# SOURCE PASSAGE
Another moment Reddick will remember forever
Reddick counted a lot of blessings Sunday.
For one, Rookie is fine now, Reddick said. Healthy and happy. The infant traveled to Daytona International Speedway this weekend. He was part of the family’s three-day Disney cruise just before Speedweek. Rookie loved every moment of being at the racetrack, Reddick said. The 23XI Racing driver called his youngest son “a trooper” who realizes “the crazier it is, he just starts laughing” more and more — like when the Thunderbirds did a flyover, sending an earthquake of sound through the Daytona venue. “He’s wild,” Reddick said.
Another blessing? Reddick was about as effusive about the organization he races for as he could be. He said that Hamlin and Jordan — the two principal owners of 23XI Racing — “have believed in me a lot” and that “they wanted me to be here” and that it’s nice for him to come up big on the “moments I’m supposed to deliver on.”
Reddick is now the only driver in NASCAR history to win the February race at Daytona in the Truck Series and the O’Reilly Series and the Cup Series. He’s now also just one of four drivers to win his first nine Cup races at nine different racetracks. The others: Jeff Gordon, Kyle Busch and Bill Elliott.
He did all this Sunday in the craziest scenarios imaginable — after leading a total of one lap, after being part of only one of 65 lead changes, after being one of a gobsmacking 25 leaders.
But there was another blessing he counted. Another one of him about him as a father. Go back to Reddick on the grass in Daytona, waiting for his son and wife to chase after him.

(Collected data entries)
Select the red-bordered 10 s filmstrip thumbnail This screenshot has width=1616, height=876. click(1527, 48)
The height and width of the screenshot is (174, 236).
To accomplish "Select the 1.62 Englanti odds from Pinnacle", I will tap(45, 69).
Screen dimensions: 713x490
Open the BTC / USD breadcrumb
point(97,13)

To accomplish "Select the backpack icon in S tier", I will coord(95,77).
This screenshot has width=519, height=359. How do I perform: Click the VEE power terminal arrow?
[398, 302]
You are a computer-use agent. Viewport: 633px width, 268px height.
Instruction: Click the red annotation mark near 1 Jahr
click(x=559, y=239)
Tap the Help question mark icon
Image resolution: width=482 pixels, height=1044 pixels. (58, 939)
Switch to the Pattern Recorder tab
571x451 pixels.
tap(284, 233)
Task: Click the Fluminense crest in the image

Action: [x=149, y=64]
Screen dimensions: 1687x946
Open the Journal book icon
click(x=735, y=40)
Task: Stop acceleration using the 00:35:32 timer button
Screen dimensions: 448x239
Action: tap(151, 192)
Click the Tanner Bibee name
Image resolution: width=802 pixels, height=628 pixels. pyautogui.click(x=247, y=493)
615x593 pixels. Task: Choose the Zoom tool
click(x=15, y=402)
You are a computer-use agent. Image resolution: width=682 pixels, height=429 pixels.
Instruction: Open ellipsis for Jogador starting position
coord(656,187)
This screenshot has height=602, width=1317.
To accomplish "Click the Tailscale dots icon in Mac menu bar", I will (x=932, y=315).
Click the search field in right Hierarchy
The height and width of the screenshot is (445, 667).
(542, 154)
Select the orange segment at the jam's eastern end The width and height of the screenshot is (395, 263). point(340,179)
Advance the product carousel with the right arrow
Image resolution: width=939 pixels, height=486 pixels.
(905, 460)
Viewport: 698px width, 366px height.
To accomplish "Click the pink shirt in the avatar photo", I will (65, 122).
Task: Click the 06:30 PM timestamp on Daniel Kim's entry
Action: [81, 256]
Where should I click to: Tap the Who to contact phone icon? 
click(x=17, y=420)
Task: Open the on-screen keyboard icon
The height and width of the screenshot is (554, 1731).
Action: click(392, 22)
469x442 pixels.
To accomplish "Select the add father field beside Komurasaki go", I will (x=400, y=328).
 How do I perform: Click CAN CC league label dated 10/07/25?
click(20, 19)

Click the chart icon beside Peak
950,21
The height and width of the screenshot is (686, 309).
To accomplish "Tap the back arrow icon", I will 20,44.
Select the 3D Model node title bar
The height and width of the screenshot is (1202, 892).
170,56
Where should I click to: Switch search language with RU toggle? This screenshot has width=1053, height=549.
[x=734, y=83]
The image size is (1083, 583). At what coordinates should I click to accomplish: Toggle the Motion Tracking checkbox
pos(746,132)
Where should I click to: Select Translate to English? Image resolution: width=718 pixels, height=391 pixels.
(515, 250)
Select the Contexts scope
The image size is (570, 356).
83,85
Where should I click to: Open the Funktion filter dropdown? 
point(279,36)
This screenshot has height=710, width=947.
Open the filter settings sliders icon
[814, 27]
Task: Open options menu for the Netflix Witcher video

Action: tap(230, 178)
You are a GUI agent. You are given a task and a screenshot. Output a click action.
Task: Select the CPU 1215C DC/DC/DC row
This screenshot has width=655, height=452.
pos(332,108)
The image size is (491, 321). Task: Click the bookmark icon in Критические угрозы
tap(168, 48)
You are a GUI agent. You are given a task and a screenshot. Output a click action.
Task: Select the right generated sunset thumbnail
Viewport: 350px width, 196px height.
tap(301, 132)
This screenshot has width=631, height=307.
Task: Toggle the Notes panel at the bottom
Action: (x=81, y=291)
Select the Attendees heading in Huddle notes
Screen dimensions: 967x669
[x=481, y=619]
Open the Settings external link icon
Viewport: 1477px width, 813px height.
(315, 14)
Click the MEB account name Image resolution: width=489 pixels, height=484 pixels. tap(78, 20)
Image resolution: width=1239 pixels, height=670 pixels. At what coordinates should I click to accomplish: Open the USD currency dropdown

# TASK TO CARRY OUT
Continue the passage about Reddick's Daytona victory, picking up after its final sentence.

# ANSWER AREA
“I was standing in the grass in front of the start-finish line at Daytona after I’d just won the Daytona 500, and I’m looking for my family,” Reddick said. “It’s the biggest race you can win as a Cup Series driver, and I’m looking for my family. ... It’s important for me to celebrate it with them.”
On his way there, he saw Beau running to Victory Lane, where Reddick was driving to. Reddick called after his now-6-year-old son and told him to hop into his 500-winning car. They pulled up to Victory Lane together.
“I remember when I was a kid growing up racing dirt, me and my family went on the road, my family, my sister would make their sacrifices to go on the road with us,” Reddick said. “It’s about celebrating the wins as a family.”
He added: “In the tough times, my son has done a great job of really helping lift my spirits up. I can’t think of a specific moment at this time, but there have been plenty of times I’ve come back to the bus, and we’re getting ready to go ahead to the plane, when I’ve just been irate or just sad because of something I did on the racetrack, and my son has done a really good job of picking me up in those moments.”
Once Tyler and Beau got there to Victory Lane, right before the confetti popped and rained down and reminded Reddick that yes, this was real, and yes, Jordan was bear-hugging him, and yes, a childhood dream had come true — a new memory took place.
It won’t replace the one at Daytona two years ago. It won’t heal the scars that came from the scares in October. But it’s there, seared in Reddick’s memory nonetheless — and in the collective memory of the sport on its most special day of the year, too.
Anyone who saw it can see it clearly. It was his son, Beau, climbing to the top of the car, fist-pumping with his dad — who then, after throwing water into the crowd, safely picked up his son off the racecar’s roof and hugged him as tight as he could.